### YOUR GOAL:
Format every line of the items below as a JSON list of strings, one string per line, omitting blank lines.

########################################

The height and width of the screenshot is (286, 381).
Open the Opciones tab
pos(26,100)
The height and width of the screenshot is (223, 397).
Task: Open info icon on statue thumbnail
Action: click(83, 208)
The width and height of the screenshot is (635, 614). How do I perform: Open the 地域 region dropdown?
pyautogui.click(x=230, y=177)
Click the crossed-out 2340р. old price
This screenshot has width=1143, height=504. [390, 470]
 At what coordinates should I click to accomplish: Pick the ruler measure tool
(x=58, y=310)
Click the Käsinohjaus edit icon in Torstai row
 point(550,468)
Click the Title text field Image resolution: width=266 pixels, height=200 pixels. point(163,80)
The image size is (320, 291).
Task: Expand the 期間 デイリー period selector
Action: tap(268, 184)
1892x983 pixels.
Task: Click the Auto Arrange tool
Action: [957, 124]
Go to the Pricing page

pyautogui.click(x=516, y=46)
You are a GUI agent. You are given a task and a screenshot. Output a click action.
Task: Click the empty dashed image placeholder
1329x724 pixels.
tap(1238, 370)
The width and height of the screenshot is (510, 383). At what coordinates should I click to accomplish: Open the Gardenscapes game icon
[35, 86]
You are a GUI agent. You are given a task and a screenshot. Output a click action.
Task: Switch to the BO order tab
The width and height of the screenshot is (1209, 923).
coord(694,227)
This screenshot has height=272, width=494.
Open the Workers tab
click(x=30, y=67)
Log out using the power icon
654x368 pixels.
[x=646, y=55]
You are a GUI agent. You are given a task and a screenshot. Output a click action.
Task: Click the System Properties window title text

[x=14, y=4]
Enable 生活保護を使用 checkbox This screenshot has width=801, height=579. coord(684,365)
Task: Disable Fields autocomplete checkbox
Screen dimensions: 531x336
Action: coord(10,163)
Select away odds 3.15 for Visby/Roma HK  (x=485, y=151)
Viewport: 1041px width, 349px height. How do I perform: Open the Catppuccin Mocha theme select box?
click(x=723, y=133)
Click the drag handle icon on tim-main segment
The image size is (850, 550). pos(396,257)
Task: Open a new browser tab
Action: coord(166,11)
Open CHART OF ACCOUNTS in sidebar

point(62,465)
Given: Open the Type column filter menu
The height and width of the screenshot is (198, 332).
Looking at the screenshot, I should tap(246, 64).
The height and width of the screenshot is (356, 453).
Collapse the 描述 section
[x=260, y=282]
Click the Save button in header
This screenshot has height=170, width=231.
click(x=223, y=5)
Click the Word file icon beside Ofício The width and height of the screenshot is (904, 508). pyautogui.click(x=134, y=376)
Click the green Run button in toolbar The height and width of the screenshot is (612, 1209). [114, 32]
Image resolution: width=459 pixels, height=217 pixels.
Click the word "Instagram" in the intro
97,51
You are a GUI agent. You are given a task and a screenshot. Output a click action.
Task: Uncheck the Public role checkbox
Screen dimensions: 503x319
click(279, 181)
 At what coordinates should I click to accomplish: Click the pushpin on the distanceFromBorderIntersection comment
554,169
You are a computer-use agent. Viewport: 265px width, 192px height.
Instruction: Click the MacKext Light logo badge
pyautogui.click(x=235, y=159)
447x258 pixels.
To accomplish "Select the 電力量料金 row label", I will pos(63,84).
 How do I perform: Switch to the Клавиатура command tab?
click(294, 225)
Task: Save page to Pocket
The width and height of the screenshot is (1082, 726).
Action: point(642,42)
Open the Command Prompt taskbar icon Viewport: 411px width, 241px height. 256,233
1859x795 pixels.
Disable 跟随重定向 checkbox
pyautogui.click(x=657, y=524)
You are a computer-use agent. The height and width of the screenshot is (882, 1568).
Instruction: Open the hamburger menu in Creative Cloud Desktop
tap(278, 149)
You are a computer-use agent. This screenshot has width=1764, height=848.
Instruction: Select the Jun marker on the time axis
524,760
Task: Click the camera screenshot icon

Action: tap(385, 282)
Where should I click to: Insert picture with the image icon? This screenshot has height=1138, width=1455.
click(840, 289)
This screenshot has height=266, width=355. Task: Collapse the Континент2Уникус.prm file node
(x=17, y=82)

########################################

### WRITTEN RESPONSE:
[
  "The height and width of the screenshot is (286, 381).",
  "Open the Opciones tab",
  "pos(26,100)",
  "The height and width of the screenshot is (223, 397).",
  "Task: Open info icon on statue thumbnail",
  "Action: click(83, 208)",
  "The width and height of the screenshot is (635, 614). How do I perform: Open the 地域 region dropdown?",
  "pyautogui.click(x=230, y=177)",
  "Click the crossed-out 2340р. old price",
  "This screenshot has width=1143, height=504. [390, 470]",
  " At what coordinates should I click to accomplish: Pick the ruler measure tool",
  "(x=58, y=310)",
  "Click the Käsinohjaus edit icon in Torstai row",
  " point(550,468)",
  "Click the Title text field Image resolution: width=266 pixels, height=200 pixels. point(163,80)",
  "The image size is (320, 291).",
  "Task: Expand the 期間 デイリー period selector",
  "Action: tap(268, 184)",
  "1892x983 pixels.",
  "Task: Click the Auto Arrange tool",
  "Action: [957, 124]",
  "Go to the Pricing page",
  "pyautogui.click(x=516, y=46)",
  "You are a GUI agent. You are given a task and a screenshot. Output a click action.",
  "Task: Click the empty dashed image placeholder",
  "1329x724 pixels.",
  "tap(1238, 370)",
  "The width and height of the screenshot is (510, 383). At what coordinates should I click to accomplish: Open the Gardenscapes game icon",
  "[35, 86]",
  "You are a GUI agent. You are given a task and a screenshot. Output a click action.",
  "Task: Switch to the BO order tab",
  "The width and height of the screenshot is (1209, 923).",
  "coord(694,227)",
  "This screenshot has height=272, width=494.",
  "Open the Workers tab",
  "click(x=30, y=67)",
  "Log out using the power icon",
  "654x368 pixels.",
  "[x=646, y=55]",
  "You are a GUI agent. You are given a task and a screenshot. Output a click action.",
  "Task: Click the System Properties window title text",
  "[x=14, y=4]",
  "Enable 生活保護を使用 checkbox This screenshot has width=801, height=579. coord(684,365)",
  "Task: Disable Fields autocomplete checkbox",
  "Screen dimensions: 531x336",
  "Action: coord(10,163)",
  "Select away odds 3.15 for Visby/Roma HK  (x=485, y=151)",
  "Viewport: 1041px width, 349px height. How do I perform: Open the Catppuccin Mocha theme select box?",
  "click(x=723, y=133)",
  "Click the drag handle icon on tim-main segment",
  "The image size is (850, 550). pos(396,257)",
  "Task: Open a new browser tab",
  "Action: coord(166,11)",
  "Open CHART OF ACCOUNTS in sidebar",
  "point(62,465)",
  "Given: Open the Type column filter menu",
  "The height and width of the screenshot is (198, 332).",
  "Looking at the screenshot, I should tap(246, 64).",
  "The height and width of the screenshot is (356, 453).",
  "Collapse the 描述 section",
  "[x=260, y=282]",
  "Click the Save button in header",
  "This screenshot has height=170, width=231.",
  "click(x=223, y=5)",
  "Click the Word file icon beside Ofício The width and height of the screenshot is (904, 508). pyautogui.click(x=134, y=376)",
  "Click the green Run button in toolbar The height and width of the screenshot is (612, 1209). [114, 32]",
  "Image resolution: width=459 pixels, height=217 pixels.",
  "Click the word \"Instagram\" in the intro",
  "97,51",
  "You are a GUI agent. You are given a task and a screenshot. Output a click action.",
  "Task: Uncheck the Public role checkbox",
  "Screen dimensions: 503x319",
  "click(279, 181)",
  " At what coordinates should I click to accomplish: Click the pushpin on the distanceFromBorderIntersection comment",
  "554,169",
  "You are a computer-use agent. Viewport: 265px width, 192px height.",
  "Instruction: Click the MacKext Light logo badge",
  "pyautogui.click(x=235, y=159)",
  "447x258 pixels.",
  "To accomplish \"Select the 電力量料金 row label\", I will pos(63,84).",
  " How do I perform: Switch to the Клавиатура command tab?",
  "click(294, 225)",
  "Task: Save page to Pocket",
  "The width and height of the screenshot is (1082, 726).",
  "Action: point(642,42)",
  "Open the Command Prompt taskbar icon Viewport: 411px width, 241px height. 256,233",
  "1859x795 pixels.",
  "Disable 跟随重定向 checkbox",
  "pyautogui.click(x=657, y=524)",
  "You are a computer-use agent. The height and width of the screenshot is (882, 1568).",
  "Instruction: Open the hamburger menu in Creative Cloud Desktop",
  "tap(278, 149)",
  "You are a computer-use agent. This screenshot has width=1764, height=848.",
  "Instruction: Select the Jun marker on the time axis",
  "524,760",
  "Task: Click the camera screenshot icon",
  "Action: tap(385, 282)",
  "Where should I click to: Insert picture with the image icon? This screenshot has height=1138, width=1455.",
  "click(840, 289)",
  "This screenshot has height=266, width=355. Task: Collapse the Континент2Уникус.prm file node",
  "(x=17, y=82)"
]